Nel nuovo appuntamento della rubrica Agorà , SCW ci parla di come la pelle permetta al corpo di incontrare l’universo.
La pelle non è solo il confine del nostro corpo, ma un ponte verso la comprensione più profonda di noi stessi. Questa visione rivoluzionaria emerge dalle esplorazioni di Selene Calloni Williams, che propone un approccio al tatto e alla cura corporea che trascende la dimensione puramente fisica.
Secondo la prospettiva quantistica, la materia è un’onda che si propaga nel vuoto.

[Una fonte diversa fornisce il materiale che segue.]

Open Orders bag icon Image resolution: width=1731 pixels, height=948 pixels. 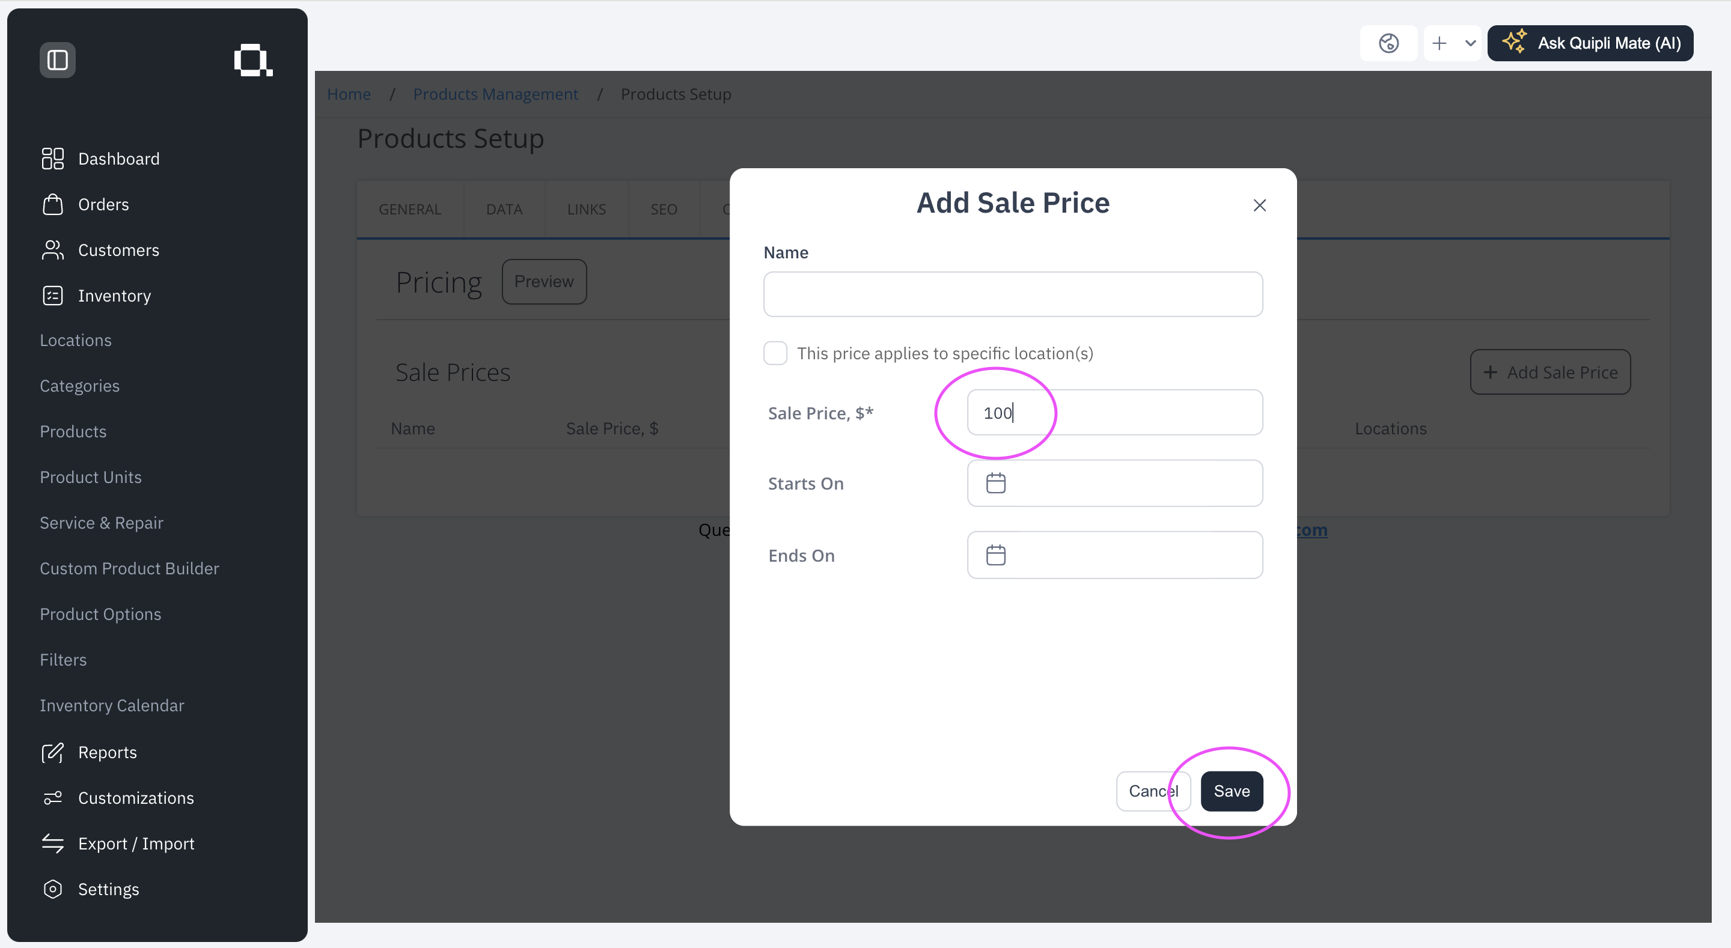(x=52, y=204)
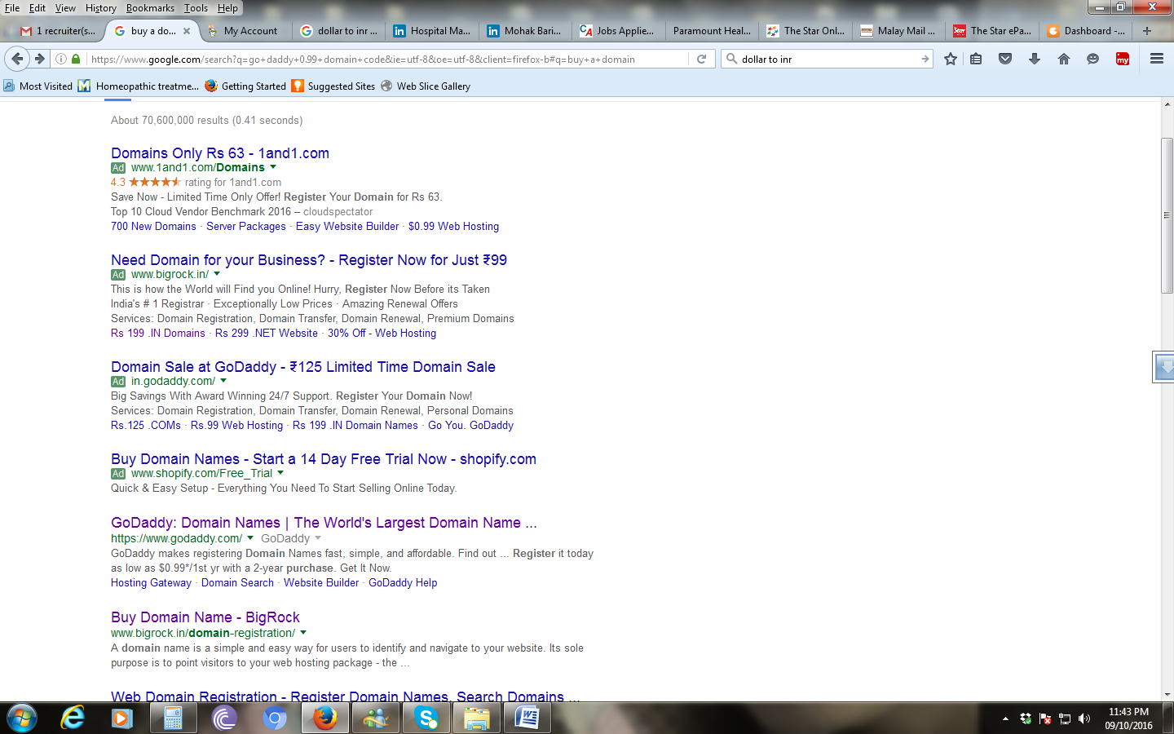Expand the 1and1.com ad URL dropdown arrow
Screen dimensions: 1174x734
273,167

Applicando questa intuizione al corpo umano, la pelle diventa il luogo dove “l’universo tocca se stesso”, sfidando i tradizionali confini tra Io e mondo. Un’esperienza vissuta dall’autrice in un monastero buddhista dello Sri Lanka ha cristallizzato questa comprensione: “La pelle è un invito. Non una fine”.
Il tatto assume così una dimensione sacra. Ogni gesto di cura, ogni sfioramento consapevole, diventa un atto cosmico che riconosce la nostra interconnessione universale.
Questa prospettiva trova eco nel tantrismo, dove il tocco è considerato un mezzo per attivare la consapevolezza della nostra natura interconnessa.
La pratica della cura corporea si trasforma quindi in un rituale di espansione. Massaggi con oli caldi, bagni consapevoli, carezze meditative non sono semplici atti di vanità , ma strumenti per ricordare al corpo la sua vastità . La pelle diventa una guida per riconoscere i propri confini energetici: si contrae quando qualcosa è fuori risonanza, si distende quando ci sentiamo al sicuro.
Nella psicologia immaginale, il confine non è una barriera ma un luogo di incontro, simile alla linea dell’orizzonte. Imparare ad ascoltare la pelle significa sviluppare la capacità di riconoscere i segnali del proprio corpo, distinguendo tra ciò che nutre e ciò che invade.
Questa nuova comprensione della pelle come portale cosmico invita a ripensare radicalmente il rapporto con il proprio corpo, trasformando ogni momento di cura in un’opportunità di connessione con l’universo intero.